Task instructions
Would you please transcribe, exactly as written, the lines of the entries below starting at the one that holds "You are a computer-use agent." and ending at the one that holds "Instruction: Close the", both included?

Records shown
______

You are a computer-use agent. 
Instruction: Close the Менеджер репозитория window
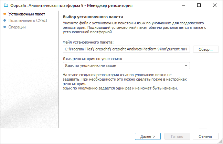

______

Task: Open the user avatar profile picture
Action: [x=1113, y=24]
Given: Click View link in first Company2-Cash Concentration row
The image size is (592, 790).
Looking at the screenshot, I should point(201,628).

______

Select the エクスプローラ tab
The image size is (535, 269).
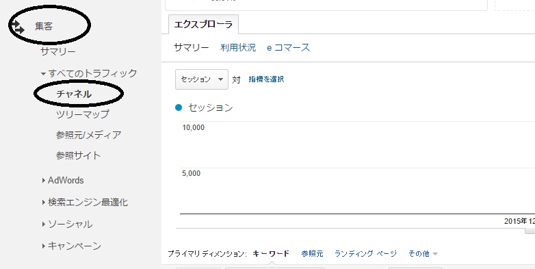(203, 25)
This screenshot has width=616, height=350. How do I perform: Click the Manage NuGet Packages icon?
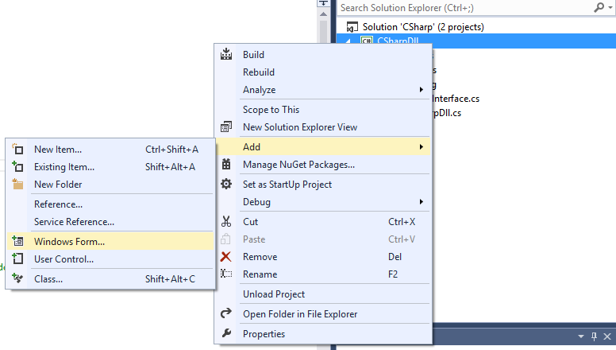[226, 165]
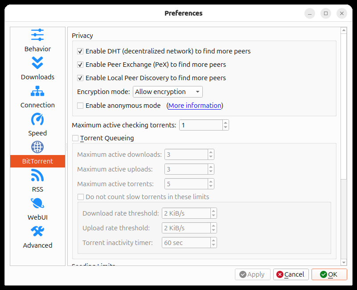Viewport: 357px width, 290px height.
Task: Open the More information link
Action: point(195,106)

______

Exercise response
You are a computer-use agent. 
Instruction: Close the Менеджер репозитория window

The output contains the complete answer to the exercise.